**SET TASK:** Express the records below as a Markdown table with a column n for the row number and a column Line for each line, omitting blank lines.

## start EXTRACTED ENTRIES

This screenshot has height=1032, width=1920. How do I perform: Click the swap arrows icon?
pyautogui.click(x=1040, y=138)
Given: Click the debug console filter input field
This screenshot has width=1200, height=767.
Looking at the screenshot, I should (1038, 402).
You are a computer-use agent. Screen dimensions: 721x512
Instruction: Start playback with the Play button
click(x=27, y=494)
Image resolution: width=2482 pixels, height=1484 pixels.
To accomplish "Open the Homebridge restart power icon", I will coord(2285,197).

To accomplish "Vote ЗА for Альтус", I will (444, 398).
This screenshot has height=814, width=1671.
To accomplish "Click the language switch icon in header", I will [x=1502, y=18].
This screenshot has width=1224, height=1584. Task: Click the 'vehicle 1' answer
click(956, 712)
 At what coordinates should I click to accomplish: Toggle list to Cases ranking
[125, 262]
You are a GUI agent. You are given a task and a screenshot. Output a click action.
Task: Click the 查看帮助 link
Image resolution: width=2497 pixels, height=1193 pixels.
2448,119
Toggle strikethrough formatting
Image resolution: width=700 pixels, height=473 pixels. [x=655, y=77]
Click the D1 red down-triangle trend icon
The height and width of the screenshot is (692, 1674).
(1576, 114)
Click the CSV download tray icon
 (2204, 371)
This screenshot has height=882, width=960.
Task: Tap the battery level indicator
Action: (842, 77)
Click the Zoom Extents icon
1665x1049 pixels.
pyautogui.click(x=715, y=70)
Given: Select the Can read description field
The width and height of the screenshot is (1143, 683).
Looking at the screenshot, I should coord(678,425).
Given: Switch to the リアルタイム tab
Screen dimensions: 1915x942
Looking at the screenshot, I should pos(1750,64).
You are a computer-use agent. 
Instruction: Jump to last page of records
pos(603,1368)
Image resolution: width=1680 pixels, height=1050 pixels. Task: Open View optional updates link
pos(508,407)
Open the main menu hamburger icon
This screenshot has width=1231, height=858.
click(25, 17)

## end EXTRACTED ENTRIES

**OUTPUT BELOW:**
| n | Line |
|---|---|
| 1 | This screenshot has height=1032, width=1920. How do I perform: Click the swap arrows icon? |
| 2 | pyautogui.click(x=1040, y=138) |
| 3 | Given: Click the debug console filter input field |
| 4 | This screenshot has width=1200, height=767. |
| 5 | Looking at the screenshot, I should (1038, 402). |
| 6 | You are a computer-use agent. Screen dimensions: 721x512 |
| 7 | Instruction: Start playback with the Play button |
| 8 | click(x=27, y=494) |
| 9 | Image resolution: width=2482 pixels, height=1484 pixels. |
| 10 | To accomplish "Open the Homebridge restart power icon", I will coord(2285,197). |
| 11 | To accomplish "Vote ЗА for Альтус", I will (444, 398). |
| 12 | This screenshot has height=814, width=1671. |
| 13 | To accomplish "Click the language switch icon in header", I will [x=1502, y=18]. |
| 14 | This screenshot has width=1224, height=1584. Task: Click the 'vehicle 1' answer |
| 15 | click(956, 712) |
| 16 |  At what coordinates should I click to accomplish: Toggle list to Cases ranking |
| 17 | [125, 262] |
| 18 | You are a GUI agent. You are given a task and a screenshot. Output a click action. |
| 19 | Task: Click the 查看帮助 link |
| 20 | Image resolution: width=2497 pixels, height=1193 pixels. |
| 21 | 2448,119 |
| 22 | Toggle strikethrough formatting |
| 23 | Image resolution: width=700 pixels, height=473 pixels. [x=655, y=77] |
| 24 | Click the D1 red down-triangle trend icon |
| 25 | The height and width of the screenshot is (692, 1674). |
| 26 | (1576, 114) |
| 27 | Click the CSV download tray icon |
| 28 |  (2204, 371) |
| 29 | This screenshot has height=882, width=960. |
| 30 | Task: Tap the battery level indicator |
| 31 | Action: (842, 77) |
| 32 | Click the Zoom Extents icon |
| 33 | 1665x1049 pixels. |
| 34 | pyautogui.click(x=715, y=70) |
| 35 | Given: Select the Can read description field |
| 36 | The width and height of the screenshot is (1143, 683). |
| 37 | Looking at the screenshot, I should coord(678,425). |
| 38 | Given: Switch to the リアルタイム tab |
| 39 | Screen dimensions: 1915x942 |
| 40 | Looking at the screenshot, I should pos(1750,64). |
| 41 | You are a computer-use agent.  |
| 42 | Instruction: Jump to last page of records |
| 43 | pos(603,1368) |
| 44 | Image resolution: width=1680 pixels, height=1050 pixels. Task: Open View optional updates link |
| 45 | pos(508,407) |
| 46 | Open the main menu hamburger icon |
| 47 | This screenshot has width=1231, height=858. |
| 48 | click(25, 17) |